The stone was glued onto the plastic base with epoxy. Here it is out of the box:




I didn't want to try and pry the base off; too much risk of breaking the stone or taking chips out of the side. Epoxy gets soft at high temperature. How high depends on the particular glue that was used. A little googling shows that most epoxies get soft between 70 ºC and 160 ºC. So, I decided to put the stone into my oven.


I have an electric oven that allows fairly precise (5 ºC) temperature control even at low temperatures (down to 30 ºC). I started out by setting the oven to 55 ºC and left the stone there for 15 minutes. The idea was to bring the stone up to the necessary temperature slowly, so it would heat evenly without developing stress fractures.

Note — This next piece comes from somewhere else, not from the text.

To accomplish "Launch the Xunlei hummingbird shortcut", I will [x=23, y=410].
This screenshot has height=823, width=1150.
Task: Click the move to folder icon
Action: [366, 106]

I then increased the temperature to 65 ºC and gave it another 15 minutes. I then checked if the glue had softened.

To avoid temperature shock, each time I removed the stone from the oven, I put it down on a towel. (Putting the stone on a cool surface, such as a stone bench top, risks having the stone crack as it cools down unevenly.)


No change at 65 ºC, still firmly attached, so I upped the temperature to 75 ºC. 15 minutes later, I could lift off one side of the plastic base a little, so the glue had started to soften.


Back into the oven it went, at 85 ºC for another 15 minutes. This time, the base plate came off quite easily. Here is what it looked like:


The glue itself was still very firm, but the high temperature had obviously weakened the bond with the plastic.

I was hoping that, if I heated the stone further, the glue would soften enough to scrape most of it off. So, I put the stone back in and gradually increased the temperature to 165 ºC over a 45-minute period. When I checked again, the glue wasn't showing any signs of coming off any easier. It was a little more gooey on the surface, but still way too firm to scrape off.

So, I put the stone back into the oven and dialled the temperature down to 80 ºC and waited until the temperature had dropped that far, and then gave it another 15 minutes before I turned the oven off, leaving the stone in there. Again, the idea was to allow the stone to cool down gradually to avoid stress fractures.

With the stone back at room temperature, I thought about how to get the remaining glue off. Googling shows that epoxy will dissolve in acetone. To avoid wrecking my brand-new stone, I splashed some acetone on a $20 garbage stone I have, to check if there was any staining or other chemical reaction. That test turned out OK, the acetone left no trace once it evaporated.

Next I tried to use the acetone to remove the glue. Abject failure. I got the surface just a little gooey, but I estimated it would take me an entire day to remove the glue that way. So, onto my sink bridge it went (after soaking it first, of course), and I had a go with my Atoma 400 plate. Here it is after maybe 30 seconds of sanding:


You can see the little bits of epoxy that got abraded and then stuck together to form little blobs of glue (much like the bits of plastic left behind by an eraser). The blobs got in the way of the Atoma plate, which, in short order, started rolling on top of the blobs instead of abrading more epoxy. Frequent rinsing of the stone and the plate took care of that. Within five minutes, I had all the glue off:


There is a small slightly brighter area on the stone near the right side. I don't know what caused that. There is definitely no glue left; it might have been like this when it was manufactured.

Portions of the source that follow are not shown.